Blog Tour: Expiration Day by William Campbell Powell (Review, Dream Cast & Giveaway)




Genre:
Young Adult, Science Fiction, Dystopia
Publication.Date  April 22nd 2014
Pages:336
Published By:  TOR Teen
AuthorWilliam Campbell Powell

Expiration Day on Goodreads
My review copy:Received from the publisher in exchange for an honest review.
Where to get:


What happens when you turn eighteen and there are no more tomorrows?
It is the year 2049, and humanity is on the brink of extinction….

Tania Deeley has always been told that she’s a rarity: a human child in a world where most children are sophisticated androids manufactured by Oxted Corporation. When a decline in global fertility ensued, it was the creation of these near-perfect human copies called teknoids that helped to prevent the utter collapse of society.

Though she has always been aware of the existence of teknoids, it is not until her first day at The Lady Maud High School for Girls that Tania realizes that her best friend, Siân, may be one. Returning home from the summer holiday, she is shocked by how much Siân has changed. Is it possible that these changes were engineered by Oxted? And if Siân could be a teknoid, how many others in Tania’s life are not real?

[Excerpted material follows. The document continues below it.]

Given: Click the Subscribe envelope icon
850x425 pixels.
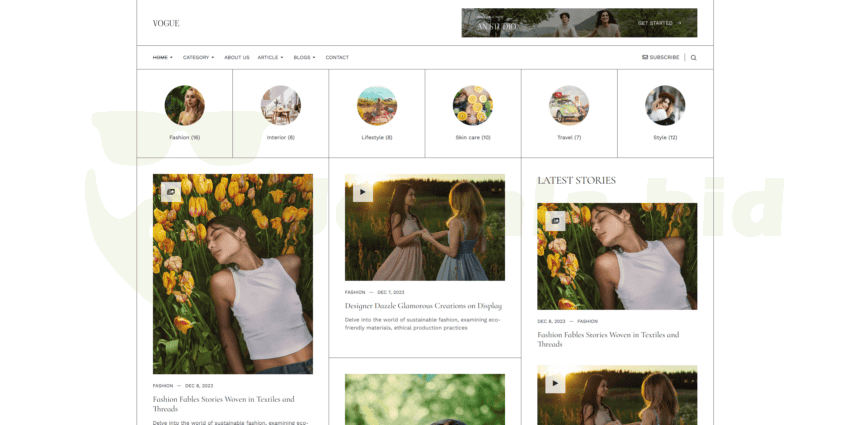Looking at the screenshot, I should pos(645,57).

Driven by the need to understand what sets teknoids apart from their human counterparts, Tania begins to seek answers. But time is running out. For everyone knows that on their eighteenth “birthdays,” teknoids must be returned to Oxted—never to be heard from again.

(Goodreads)

"How it begins, Mrs. Philpott?"
"Our love affair with language, Miss Deeley. How dull to be an animal, knowing only emotions, or a drab mechanical, knowing only words. To be human is to feel, which is to give expression and texture to our emotions through language."
"Is that all?"
"It's everything, Miss Deeley. Does flesh and blood define humanity? I disbelieve it. Many born of woman do not feel - look at history and ask yourself, could this man or that have acted this way, if he could truly feel?"
"You mean like Hitler?"
"An extreme example, but yes. A man born of woman, I grant, but human?"
"I..."
"A rhetorical question. Don't answer. In act three, scene one, there's a famous speech by Shylock, claiming his own humanity-'I am a Jew. Hath not a Jew eyes?' - and thereafter going to define his humanity in purely physiological terms. Then read his actions. Does he use language to leave the prison of his own head, and understand the feelings of another human? Does he, therefore, love another human more than himself? Or do his actions and his language show that he is alone, locked within his own mind?"
Without the risk of loss, there cannot be genuine love.
"I'm just a copy, I know. A copy of a real human. Not real. So this pain can't be real pain. A good copy, because it really hurts. There's that word again. Real.
"But while we live, we have a duty to make the universe a better place. Just one word of advice, and then I must release you to go off to your next class. The more choices, the better. Life always looks for another choice. Death tries to fool you that there are fewer choices, to cheat you. While you live, choose, and by your choices, make the universe richer."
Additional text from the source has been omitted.